The Gobi Desert located in central to eastern Asia is the sixth-largest desert in the world and the largest in Asia spanning an astounding 1,600 km (1,000 mi) from west to east and 800 km (500 mi) from north to south and covers around 1,300,000 km² (500,000 mi²) of land. It comes as no surprise that a desert of this sheer size spans across two countries, these being Mongolia and China. The Gobi Desert is the world’s fastest-growing desert, expanding around 3,600 km² (1,390 mi²) every year. It is mainly pushing south further into Chinese grassland turning it into an arid dry desert. To combat this the Chinese government has invested heavily into land restoration starting the Three-North Shelterbelt program also known as the Great Green wall of China with the sole purpose of fighting the Gobi Deserts expansion by planting trees and discouraging deforestation. This project started in 1978 and is planned to be completed around 2050.
Overall, the Gobi Desert is a cold one where the temperature can get as low as −47 °C (−53 °F). contributing factors to this are that the desert is located quite far north and has an average elevation of between 910–1,520 m (2,990–4,990 ft) above sea level. However, while it gets extremely cold in the winter months, the temperature can also get extremely hot. The Gobi Desert is a desert of extremes where it can be both hot and cold, sometimes even on the same day. The temperature may change as much as 35 °C (63 °F) in 24 hours. The Gobi Desert is a very dry desert, receiving annual precipitation of around 2 inches (50mm) in the east to slightly more than 8 inches (200mm) in the northwest.
As mentioned in the previous section the weather in Mongolia is quite iritic and extreme in certain months but in others, it can be quite pleasant. With this in mind, we would recommend you travel to the Gobi Desert sometime between July and September. During this time the weather is quite stable and should stay at a comfortable temperature. The absolute optimal time to visit and travel in the Gobi Desert is at the end of July and the beginning of august when the weather stays between around 12 °C and 27 °C (53 °F and 80 °F). If you want to go when the weather is at its absolute coldest the time to go would be in January, during this time of the year the weather shouldn’t get any warmer than -15 °C (5 °F), and at its coldest could get to -47 °C (52 °F).
The Gobi Desert is a geologically ancient desert, with some areas dating back over 3 billion years. The current desert landscape is thought to have formed around 5 million years ago, as a result of tectonic uplift and climate change which caused sand to blow over the now desert, and as a result, it caused the desert to form as it is today. The Gobi Desert has had many different animal and plant species call it their home over the years, this has caused the desert to become a treasure trove of information and ancient dinosaur fossils. This leads onto our next point which is what makes the Gobi Desert famous.

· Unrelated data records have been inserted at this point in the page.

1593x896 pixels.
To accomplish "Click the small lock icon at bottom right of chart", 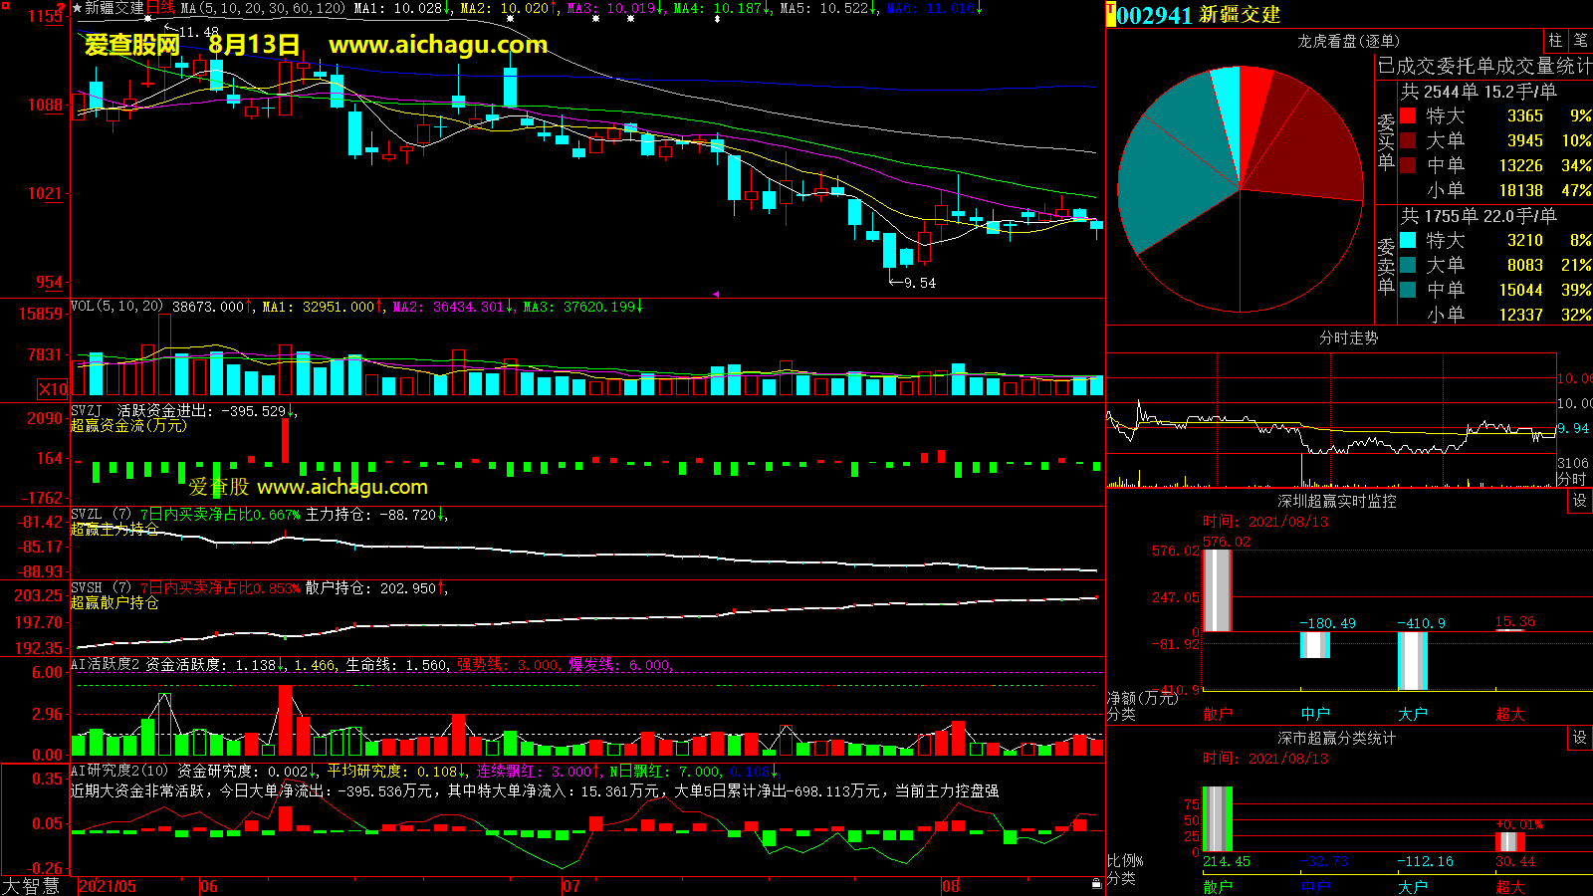I will [x=1096, y=883].
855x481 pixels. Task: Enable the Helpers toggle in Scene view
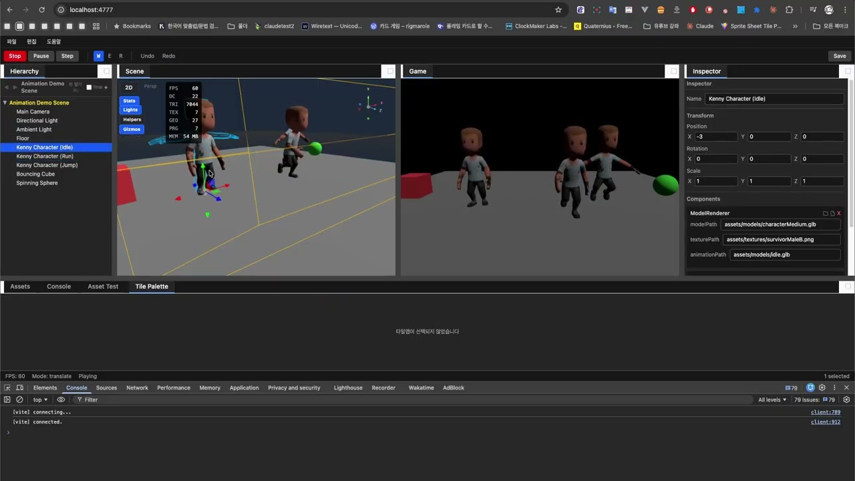132,120
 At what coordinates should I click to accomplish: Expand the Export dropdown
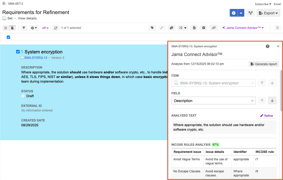pos(268,13)
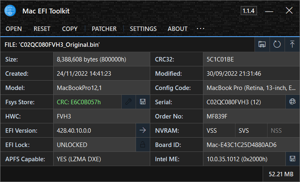Click the wrench icon beside Fsys Store CRC

129,102
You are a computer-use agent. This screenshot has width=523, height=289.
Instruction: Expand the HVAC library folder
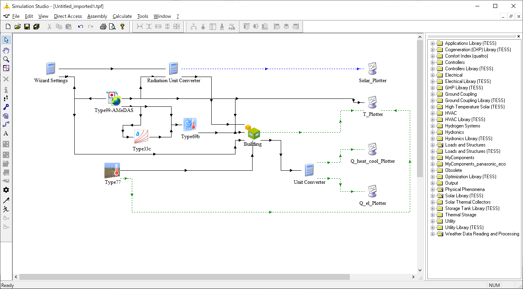pyautogui.click(x=433, y=113)
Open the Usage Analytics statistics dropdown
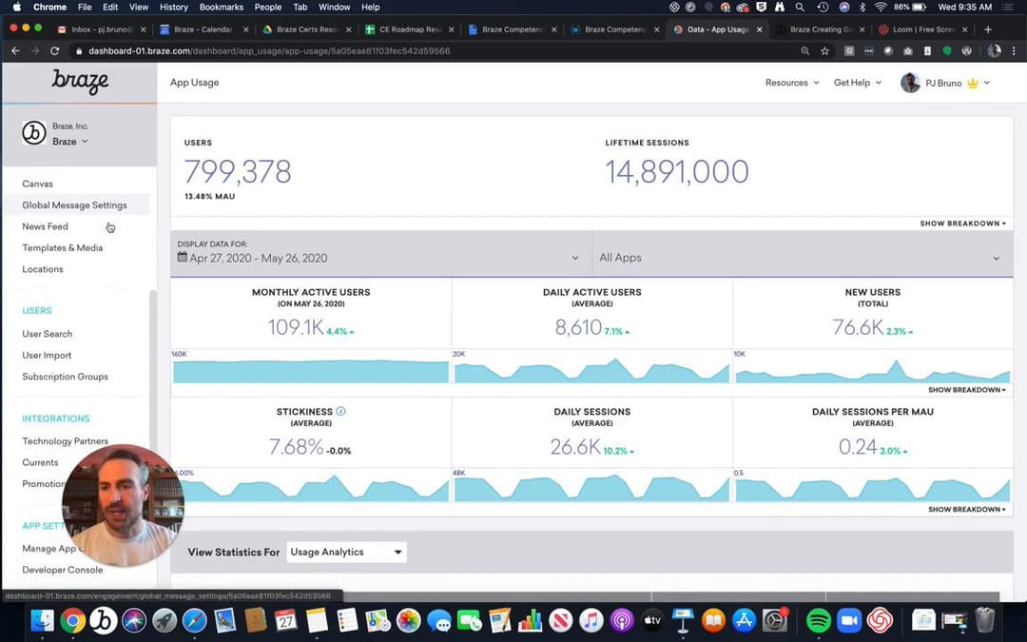 346,552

The Gobi Desert is most famous for having some of the most well-preserved dinosaur fossils in the world as well as having the largest reservoir of fossils in the world. Around eighty million years ago, during the Cretaceous Period, the Gobi Desert was a humid lush forest with many freshwater lakes making it the perfect home for dinosaurs. By far the most famous dinosaur found within the Gobi Desert would be the Velociraptor, discovered in 1922 by Roy Chapman Andrews the director of the American Museum of Natural History. Since that expedition in 100 years more than 80 genera of dinosaurs have been discovered in the Gobi Desert making up 1/5 of all the dinosaur genera known to science. Palaeontologists believe that it was the site of a mass extinction where hundreds of tons of displaced sand swept over the then forest making the now Gobi Desert and while doing so the sand made perfectly preserved fossils of the dinosaurs that it engulfed.

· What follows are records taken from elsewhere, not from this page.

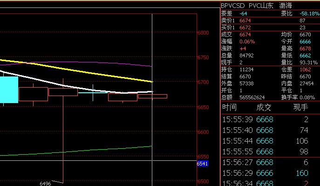Click the cyan doji cross candle
The height and width of the screenshot is (186, 320).
(x=93, y=93)
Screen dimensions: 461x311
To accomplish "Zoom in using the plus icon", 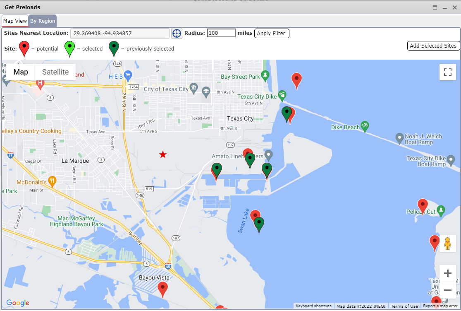I will pos(448,273).
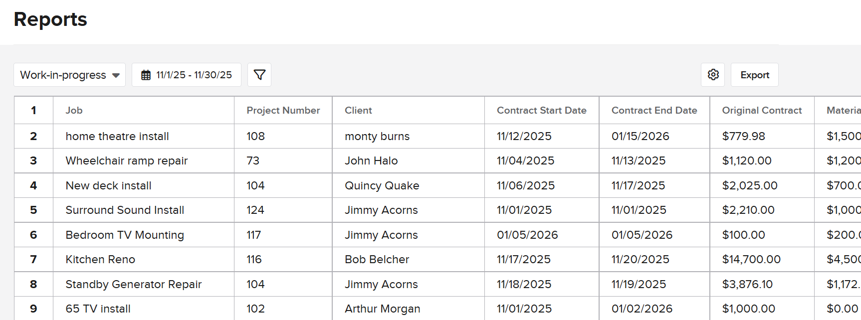Open the filter funnel icon

[259, 75]
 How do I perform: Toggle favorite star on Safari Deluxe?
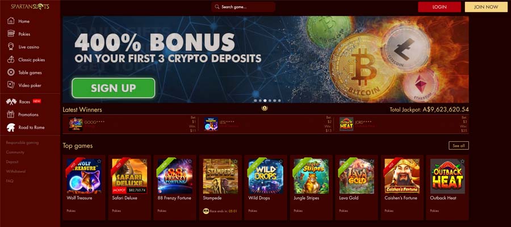pyautogui.click(x=144, y=161)
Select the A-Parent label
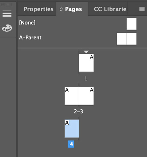 click(30, 38)
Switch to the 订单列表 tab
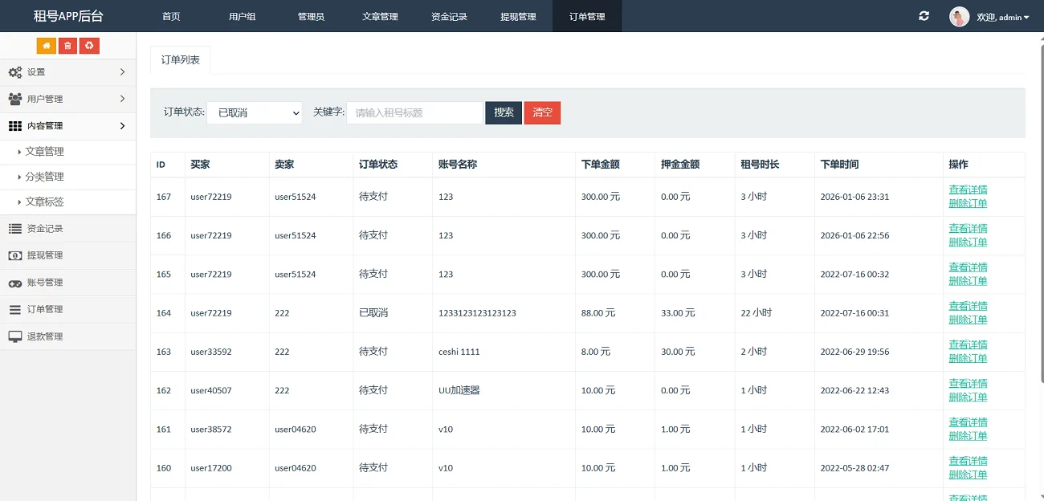This screenshot has width=1044, height=501. 180,59
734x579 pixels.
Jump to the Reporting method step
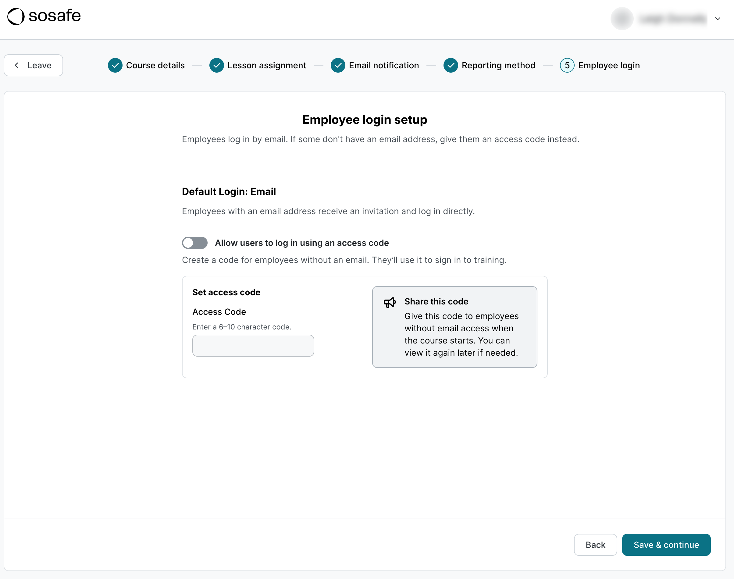(x=498, y=65)
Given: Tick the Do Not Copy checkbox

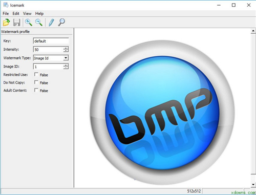Looking at the screenshot, I should pos(36,82).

Yes, people do live in the Gobi Desert although there are not many with only around 0.3 people per square km. The nomads that live in the Gobi Desert could be described as the best nomads in Mongolia if not the world as they often must migrate to find pastures for their animals and to avoid particularly harsh weather. As previously mentioned in the south of the Gobi Desert in China there are an increasing number of farmers now calling the Gobi Desert their home with the help of the great green wall of China holding back desertification.